La Cina stessa, a sua volta, è vittima delle lacune nella conservazione e nel trasporto di alimenti e gran parte del food che circola va perso proprio a causa dell’inadeguatezza della catena del freddo, tanto più che la Cina si sta trasformando nel Paese leader del commercio online. La restrizione delle barriere all’ingresso, poi, diventa un importante test per capire quanto la Cina punti sulla sicurezza alimentare: è all’arrivo, infatti, che le barriere sono più forti.
In realtà il sistema di ispezione e approvazione adottato da Shanghai nel dicembre 2014 è stato approvato da tutti gli altri porti cinesi: tempo limite 10 giorni. Dallo scalo aereo di Shanghai il latte destinato alla vendita nei supermarket viene immesso in libera circolazione in 22 giorni, un canale speciale e più veloce è stato creato per il food classificato “non autorizzato” che arriva via mare. Vincente si sta dimostrando il sistema di ispezioni a campione.
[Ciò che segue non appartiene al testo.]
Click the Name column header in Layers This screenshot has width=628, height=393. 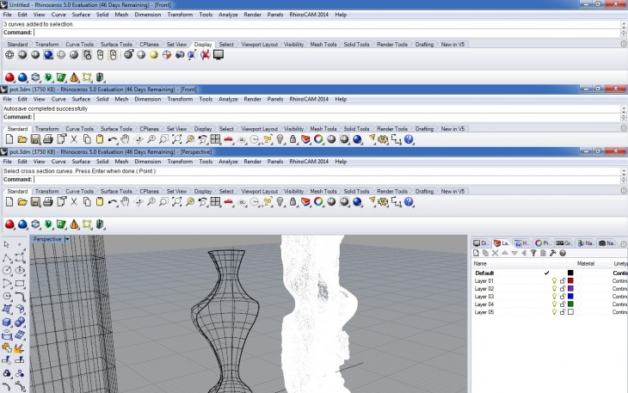coord(481,263)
Una serie di interventi specifici adottati in una cornice più generale (vedi articolo a fianco) ha creato quindi un quadro molto più articolato che le aziende devono conoscere, specie quelle che si dedicano al food e che vogliono esportarlo o lo esportano già in Cina.
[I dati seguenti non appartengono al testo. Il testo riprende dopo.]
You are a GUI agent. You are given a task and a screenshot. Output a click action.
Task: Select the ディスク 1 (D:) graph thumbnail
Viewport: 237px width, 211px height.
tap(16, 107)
La dogana è il punto cruciale. A spiegare il modello Shanghai è Jin Quan, vicepresidente di Shanghai entry-exit inspection & quarantine association, nonché vicepresidente esecutivo dell’associazione dell’entry-exit e delle aziende che importano food a Shanghai. Jin Quan ha partecipato a un seminario organizzato dalla Camera di commercio italiana a Shanghai. Antonella Sciarra, segretario generale della Camera di commercio di Shanghai, ha promosso l’evento «in considerazione del numero sempre più ampio di aziende interessate al tema e delle opportunità offerte dalle piattaforme crossborder e anche perché espressione e frutto di un gruppo di lavoro sul food guidato dal consigliere Angelo Morano».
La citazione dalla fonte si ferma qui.